When a particular process or application has been determined to be a CPU bottleneck, it is necessary to determine where (and why) it is spending its time.

Figure 9-3 shows the method for investigating a processs CPU usage.

Figure 9-3.

Go to Section 9.5.1 to begin the investigation.

9.5.1. Is the Process Spending Time in User or Kernel Space?

You can use the time command to determine whether an application is spending its time in kernel or user mode. oprofile can also be used to determine where time is spent. By profiling per process, it is possible to see whether a process is spending its time in the kernel or user space.

If the application is spending a significant amount of time in kernel space (greater than 25 percent), go to Section 9.5.2. Otherwise, go to Section 9.5.3.

9.5.2. Which System Calls Is the Process Making, and How Long Do They Take to Complete?

Next, run strace to see which system calls are made and how long they take to complete.

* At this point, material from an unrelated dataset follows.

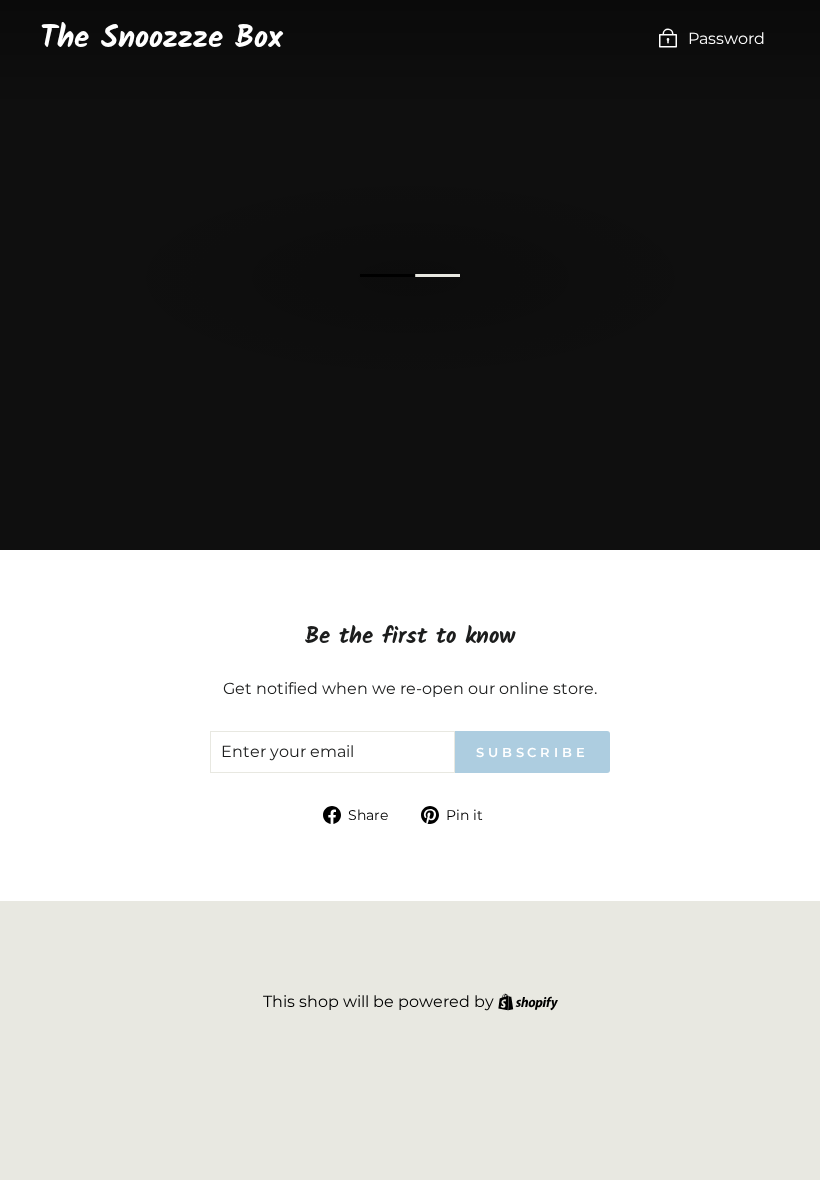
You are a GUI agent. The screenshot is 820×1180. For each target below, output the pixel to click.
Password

You can also run oprofile to see which kernel functions are being called.

It may be possible to increase performance by minimizing the number of system calls made or by changing which systems calls are made on behalf of the program. Some of the system's calls may be unexpected and a result of the application's calls to various libraries. You can run ltrace and strace to help determine why they are being made.

Now that the problem has been identified, it is up to you to fix it. Go to Section 9.9.

9.5.3. In Which Functions Does the Process Spend Time?

Next, run oprofile on the application using the cycle event to determine which functions are using all the CPU cycles (that is, which functions are spending all the application time).

Keep in mind that although oprofile shows you how much time was spent in a process, when profiling at the function level, it is not clear whether a particular function is hot because it is called very often or whether it just takes a long time to complete.

One way to determine which case is true is to acquire a source-level annotation from oprofile and look for instructions/source lines that should have little overhead (such as assignments). The number of samples that they have will approximate the number of times that the function was called relative to other high-cost source lines. Again, this is only approximate because oprofile samples only the CPU, and out-of-order processors can misattribute some cycles.

It is also helpful to get a call graph of the functions to determine how the hot functions are being called. To do this, go to Section 9.5.4.

9.5.4. What Is the Call Tree to the Hot Functions?

Next, you can figure out how and why the time-consuming functions are being called. Running the application with gprof can show the call tree for each function. If the time-consuming functions are in a library, you can use ltrace to see which functions. Finally, you can use newer versions of oprofile that support call-tree tracing. Alternatively, you can run the application in gdb and set a breakpoint at the hot function. You can then run that application, and it will break during every call to the hot function. At this point, you can generate a backtrace and see exactly which functions and source lines made the call.

Knowing which functions call the hot functions may enable you to eliminate or reduce the calls to these functions, and correspondingly speed up the application.

If reducing the calls to the time-consuming functions did not speed up the application, or it is not possible to eliminate these functions, go to Section 9.5.5.

Otherwise, go to Section 9.9.

9.5.5. Do Cache Misses Correspond to the Hot Functions or Source Lines?

Next, run oprofile, cachegrind, and kcache against your application to see whether the time-consuming functions or source lines are those with a high number of cache misses. If they are, try to rearrange or compress your data structures and accesses to make them more cache friendly. If the hot lines do not correspond to high cache misses, try to rearrange your algorithm to reduce the number of times that the particular line or function is executed.

In any event, the tools have told you as much as they can, so go to Section 9.9.